**Your instructions**.
Please print only the top portion of the entries below, ending with the line that contains "Open the browser", exactly as written.

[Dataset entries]
--- START ---

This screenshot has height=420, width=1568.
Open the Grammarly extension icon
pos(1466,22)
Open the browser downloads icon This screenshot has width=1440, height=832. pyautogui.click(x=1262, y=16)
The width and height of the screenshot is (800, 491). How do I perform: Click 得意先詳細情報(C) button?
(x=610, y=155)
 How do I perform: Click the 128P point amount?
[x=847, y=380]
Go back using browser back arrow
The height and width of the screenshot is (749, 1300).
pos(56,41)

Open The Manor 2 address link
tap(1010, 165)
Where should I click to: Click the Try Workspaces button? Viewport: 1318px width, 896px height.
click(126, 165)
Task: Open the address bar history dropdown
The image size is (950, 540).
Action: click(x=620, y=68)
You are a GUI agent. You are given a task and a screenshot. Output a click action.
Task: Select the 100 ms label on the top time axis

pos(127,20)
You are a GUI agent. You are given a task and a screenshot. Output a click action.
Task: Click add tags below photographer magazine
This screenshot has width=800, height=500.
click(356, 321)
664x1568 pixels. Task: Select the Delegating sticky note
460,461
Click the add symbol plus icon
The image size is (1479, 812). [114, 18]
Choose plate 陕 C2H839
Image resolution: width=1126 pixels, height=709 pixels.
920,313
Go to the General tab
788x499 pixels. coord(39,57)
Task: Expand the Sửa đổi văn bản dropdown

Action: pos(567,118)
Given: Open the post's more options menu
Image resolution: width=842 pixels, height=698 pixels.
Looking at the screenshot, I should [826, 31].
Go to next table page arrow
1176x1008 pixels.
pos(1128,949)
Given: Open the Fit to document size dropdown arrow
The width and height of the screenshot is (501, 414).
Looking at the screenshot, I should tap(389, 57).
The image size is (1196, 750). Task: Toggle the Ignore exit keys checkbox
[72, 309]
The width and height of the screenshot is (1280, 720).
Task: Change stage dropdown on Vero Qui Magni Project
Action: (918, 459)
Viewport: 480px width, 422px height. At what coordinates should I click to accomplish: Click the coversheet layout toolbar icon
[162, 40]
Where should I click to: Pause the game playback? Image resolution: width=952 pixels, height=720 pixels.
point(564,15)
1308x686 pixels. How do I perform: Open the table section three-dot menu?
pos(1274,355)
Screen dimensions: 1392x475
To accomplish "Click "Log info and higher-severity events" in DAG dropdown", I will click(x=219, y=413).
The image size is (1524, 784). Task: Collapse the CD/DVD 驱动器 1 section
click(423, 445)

--- END ---

**Written answer**.
This screenshot has height=420, width=1568.
Open the Grammarly extension icon
pos(1466,22)
Open the browser downloads icon This screenshot has width=1440, height=832. pyautogui.click(x=1262, y=16)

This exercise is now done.